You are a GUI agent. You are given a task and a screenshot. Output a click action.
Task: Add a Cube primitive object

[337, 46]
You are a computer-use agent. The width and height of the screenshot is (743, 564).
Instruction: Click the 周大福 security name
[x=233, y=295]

...

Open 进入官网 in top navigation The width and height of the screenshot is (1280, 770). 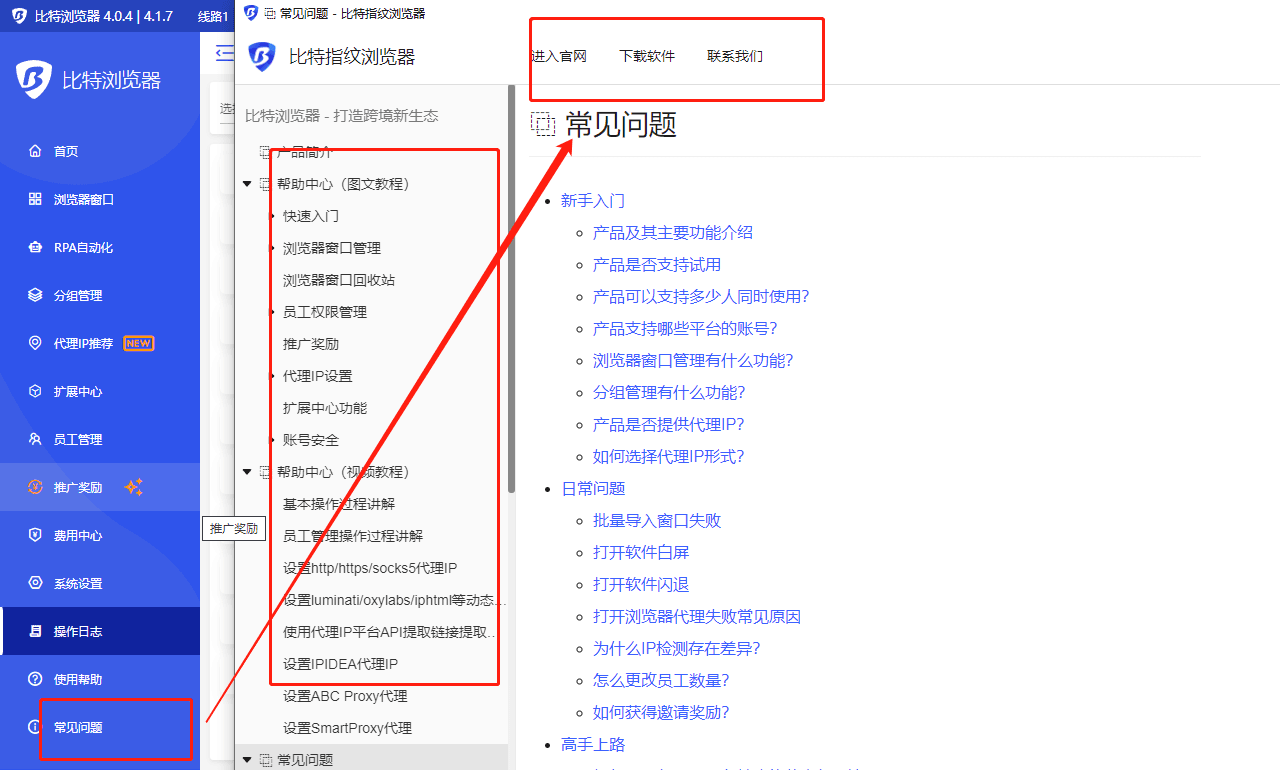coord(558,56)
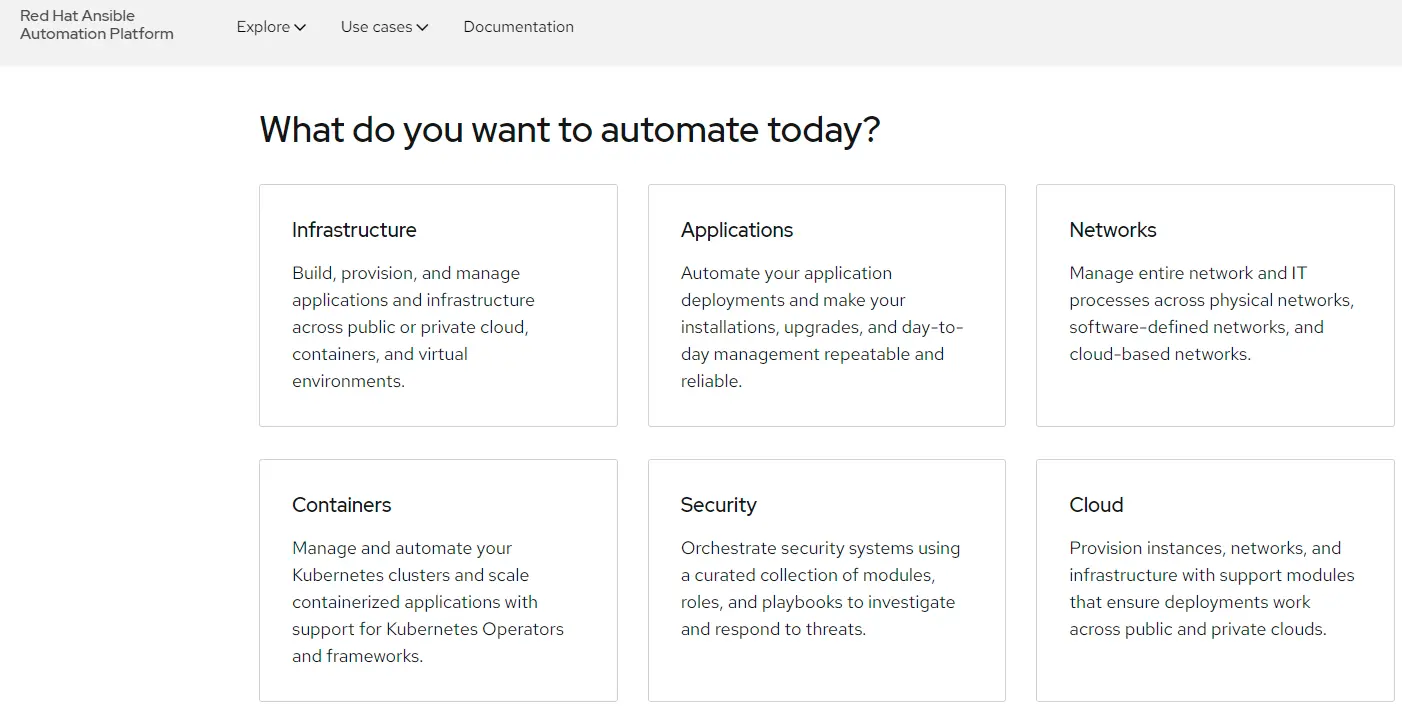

---

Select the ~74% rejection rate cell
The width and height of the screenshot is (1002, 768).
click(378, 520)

→ **TASK TO CARRY OUT**
Please present the records from the line with "You are a GUI" to the line with "[x=233, y=295]" as a Markdown table with the columns Row and Line, leaving out blank lines.

→ **SOLVED EXERCISE**
| Row | Line |
|---|---|
| 1 | You are a GUI agent. You are given a task and a screenshot. Output a click action. |
| 2 | Task: Add a Cube primitive object |
| 3 | [337, 46] |
| 4 | You are a computer-use agent. The width and height of the screenshot is (743, 564). |
| 5 | Instruction: Click the 周大福 security name |
| 6 | [x=233, y=295] |